| Short task |
Rewrite the items from the line containing "The image size is (1092, 1092)." through the line containing "pos(468,52)" as a JSON list of strings, one string per line, omitting blank lines.

| Data shown |
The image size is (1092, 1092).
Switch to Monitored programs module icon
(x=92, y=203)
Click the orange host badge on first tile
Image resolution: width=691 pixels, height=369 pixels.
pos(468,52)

...

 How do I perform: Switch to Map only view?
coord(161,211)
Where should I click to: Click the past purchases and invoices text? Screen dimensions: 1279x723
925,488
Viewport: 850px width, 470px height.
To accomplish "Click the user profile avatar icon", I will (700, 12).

--

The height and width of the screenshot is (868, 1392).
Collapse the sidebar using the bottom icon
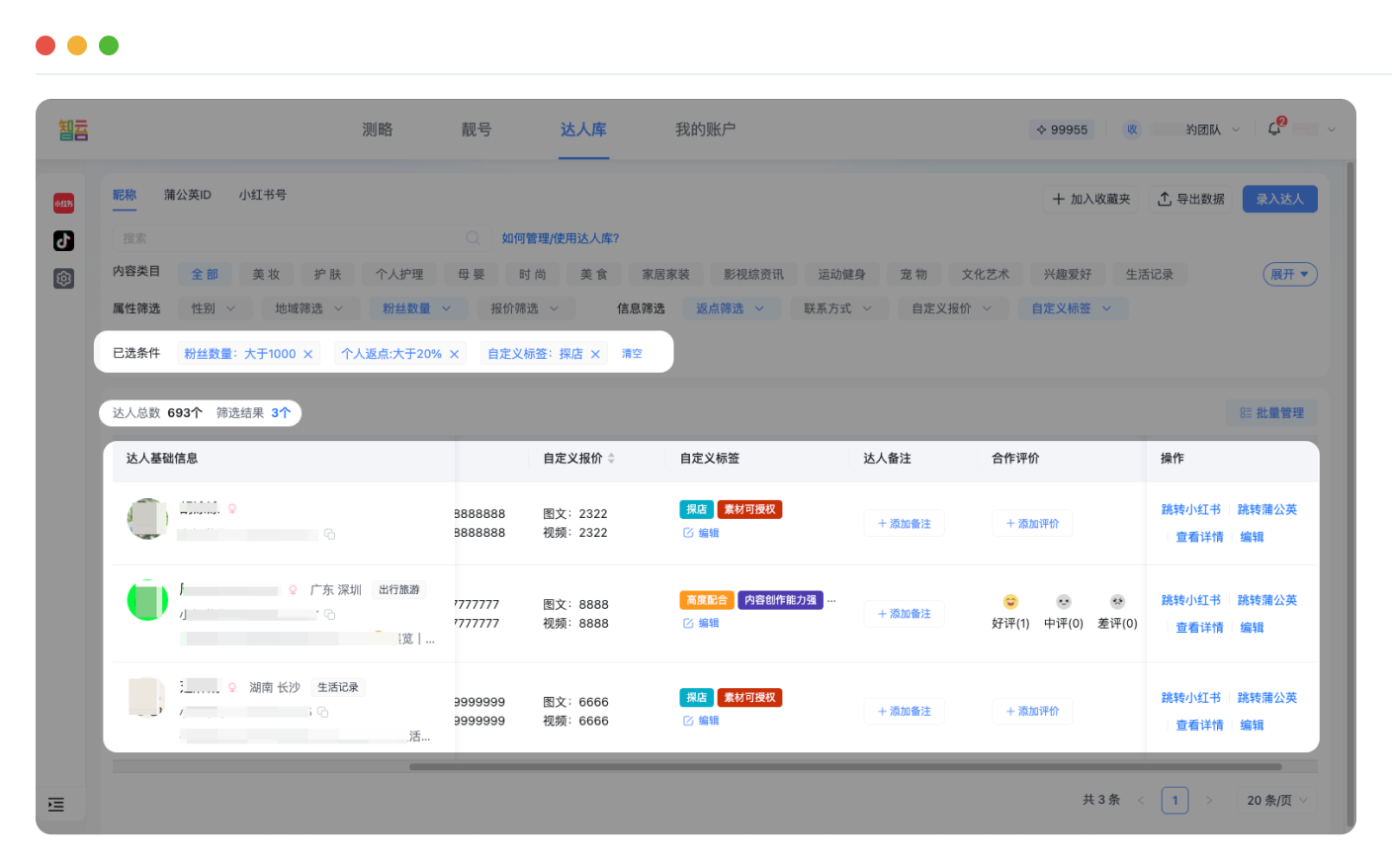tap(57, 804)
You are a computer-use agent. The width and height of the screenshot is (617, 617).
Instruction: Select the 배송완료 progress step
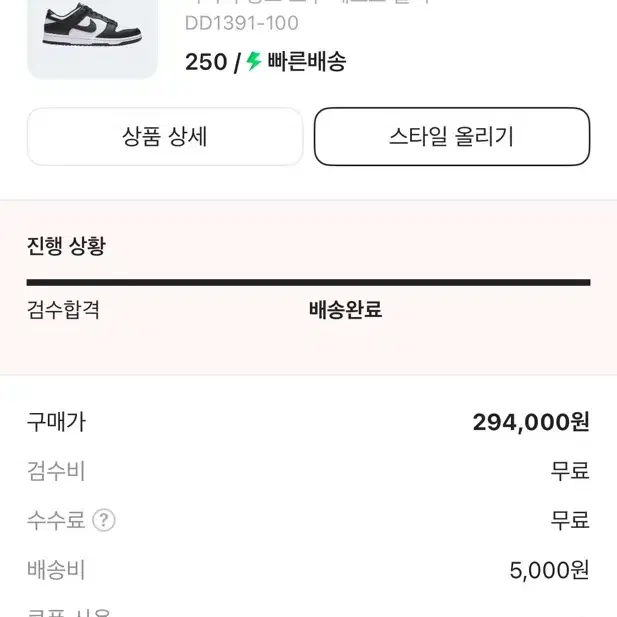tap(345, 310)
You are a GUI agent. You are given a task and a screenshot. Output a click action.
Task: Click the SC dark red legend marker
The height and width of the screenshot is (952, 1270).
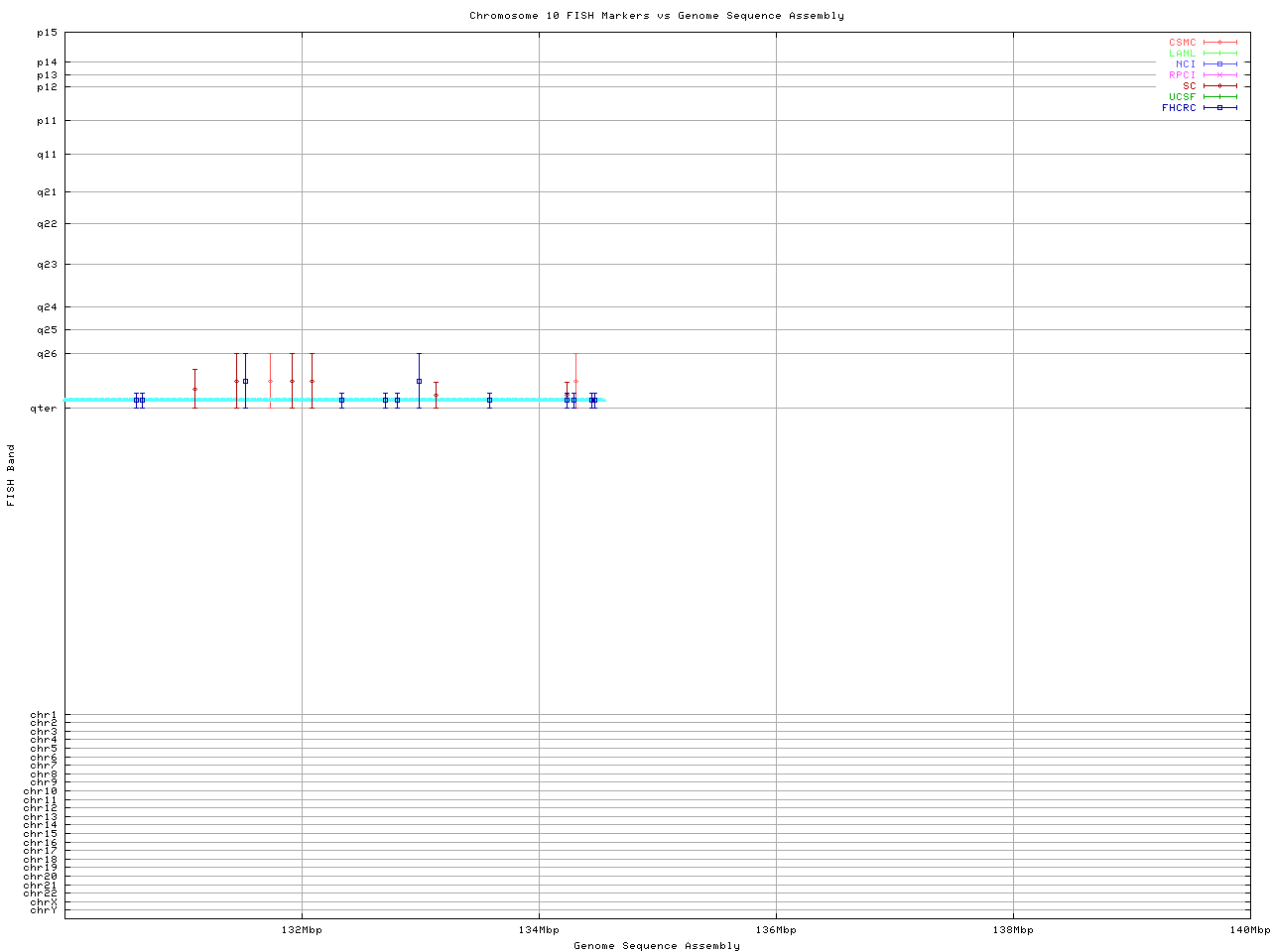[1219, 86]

| Task solution |
[
  "The image size is (1092, 1092).",
  "Switch to Monitored programs module icon",
  "(x=92, y=203)",
  "Click the orange host badge on first tile",
  "Image resolution: width=691 pixels, height=369 pixels.",
  "pos(468,52)"
]